XML Schema for the Simulation Data Model

Fri Feb 15 12:08:27 PST 2008

Hi Gerard,

(To the other readers, this is much shorter, and only addresses a  
couple points.)

Thanks to your previous comments, I have a much better understanding  
of what implied in the design of the SNAP data model as it is now.  
And, yes, the repeated use of the term "Object" got very misleading.  
ObjectType could be renamed to CharacterizableType, but putting your  
previous explanation in the documentation is probably sufficient for  
the newcomer.

> There is likely a place for some kind of characterization in the  
> target
> object type. For example, I may be interested in simulations that  
> create a
> cluster of about 1e14 M_solar. This was noted by Laurent and Herve  
> as well
> and is currently not (yet) included in the model.

This is a good use case, since it applies to the work of many of us  
involved. And it gives me a chance to use an example to clarify  
whether or not I understand using properties for characterization.

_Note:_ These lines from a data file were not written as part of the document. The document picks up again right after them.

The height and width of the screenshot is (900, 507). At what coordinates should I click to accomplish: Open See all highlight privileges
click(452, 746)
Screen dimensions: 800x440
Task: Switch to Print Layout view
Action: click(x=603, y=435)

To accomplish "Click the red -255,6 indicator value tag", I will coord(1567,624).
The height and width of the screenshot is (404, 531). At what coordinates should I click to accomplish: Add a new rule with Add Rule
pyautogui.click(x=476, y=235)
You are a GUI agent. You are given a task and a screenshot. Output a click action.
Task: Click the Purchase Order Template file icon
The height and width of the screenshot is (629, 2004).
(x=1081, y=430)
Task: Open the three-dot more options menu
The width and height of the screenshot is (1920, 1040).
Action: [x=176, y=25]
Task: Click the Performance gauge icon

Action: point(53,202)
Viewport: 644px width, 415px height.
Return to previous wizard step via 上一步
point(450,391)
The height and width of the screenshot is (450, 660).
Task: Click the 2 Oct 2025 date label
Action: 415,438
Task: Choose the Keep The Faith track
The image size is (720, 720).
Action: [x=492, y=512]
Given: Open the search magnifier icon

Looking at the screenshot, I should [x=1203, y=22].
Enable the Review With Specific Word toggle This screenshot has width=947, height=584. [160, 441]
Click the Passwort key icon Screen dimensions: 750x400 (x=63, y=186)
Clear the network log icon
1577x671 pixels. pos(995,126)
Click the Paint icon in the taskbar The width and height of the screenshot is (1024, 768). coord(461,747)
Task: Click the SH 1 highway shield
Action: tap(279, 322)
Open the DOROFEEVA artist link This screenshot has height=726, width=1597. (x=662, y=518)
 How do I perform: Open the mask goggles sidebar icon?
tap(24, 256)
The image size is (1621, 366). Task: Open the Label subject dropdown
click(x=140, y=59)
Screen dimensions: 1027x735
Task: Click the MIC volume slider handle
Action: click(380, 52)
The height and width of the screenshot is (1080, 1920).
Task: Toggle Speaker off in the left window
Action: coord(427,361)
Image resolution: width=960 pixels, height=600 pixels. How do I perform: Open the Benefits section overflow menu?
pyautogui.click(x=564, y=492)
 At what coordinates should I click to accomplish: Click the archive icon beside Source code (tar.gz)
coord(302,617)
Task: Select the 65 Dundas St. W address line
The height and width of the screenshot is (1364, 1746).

If I am doing a cosmology simulation, I would define a TargetObject  
of "galaxy clusters", with properties that give a rough bin count of  
the number of clusters found

<TargetObject>
   <astroJournalSubject>clusters: galaxies</astroJournalSubject>
     <property ID="n_cluster_gt_1E14">
       <name>Cluster count gt 1E14 Msolar</name>
       <datatype>int</datatype>
       <Cardinality>0..1</Cardinality>
    </property>
</TargetObject>

and then, in a Snapshot, I could reference this property

<snapshot>
   <objectCollection>
     <characterization property="n_cluster_gt_1E14">
       <nominalValue>100</nominalValue>
     </characterization>
   </objectCollection>
</snapshot>

I hope this is what is intended, because otherwise I'm really missing  
something.

Also, I somewhat think that the simulation (or SNAPExperiment) should  
be allowed to have characterization elements, because could provide a  
summary of the experiment to be returned in a search, like the min  
and max values of this cluster count. But, as you've noticed, I like  
things normalized.

> Ok. The protocol can/must still be worked out in more detail. I  
> know Franck
> and coworkers were thinking about this as well, I think for the  
> case of
> registering simulation and related codes. For the use-case of  
> discovery we
> may need not everything that could be said about them, but it can  
> not hurt
> to analyse this part of the model somewhat further.

<snip>

>> Another comment on Program vs. Protocol and Simulator: Protocol and
>> Simulator just seemed more abstract than necessary, and used new
>> terms to describe things where old ones were fine (software, program,
>> code, etc.). The idea of an executable with input and output just
>> gets totally lost in the SNAP model. Now, I will admit that the idea
>> of documenting protocols is very attractive, but perhaps that's
>> something for SNAP 2.0.
>>
> I borrowed the term protocol from an early model
> http://www.ivoa.net/internal/IVOA/IvoaDataModel/DomainModelv0.9.1.doc
> which itself was inspired by a similar construct in a book on  
> "Analysis
> patterns". It can be used also to describe how one can do a telescope
> observation, or calibration. SNAPProtocol-s will always include  
> some kind of
> Program, but that is not the only thing we need to describe it. The  
> various
> protocols are an attempt at classifying the different types of  
> codes and
> their maning and we need to decide how far we want to go.
> A somewhat more refined classification allows one to ask questions  
> like
> "give me all the group finders you know of in the SNAP registry".
> Also, implicitly it allows one to classify the different types of
> experiments (and their results etc), simply by the type of protocol  
> they
> refer to.

 From our (my research group's) perspective, we just tend to think in  
terms of software, and the algorithms they implement, and I think  
this is common in computational science. To make it more rich, and  
enable searches for just group finders, or just n-body codes,  
Algorithms could be classified along the lines of "group finder" or  
"MHD". I do not know if this is sufficient to capture all that is  
intended in the SNAPProtocol, but it may be a start.

--Rick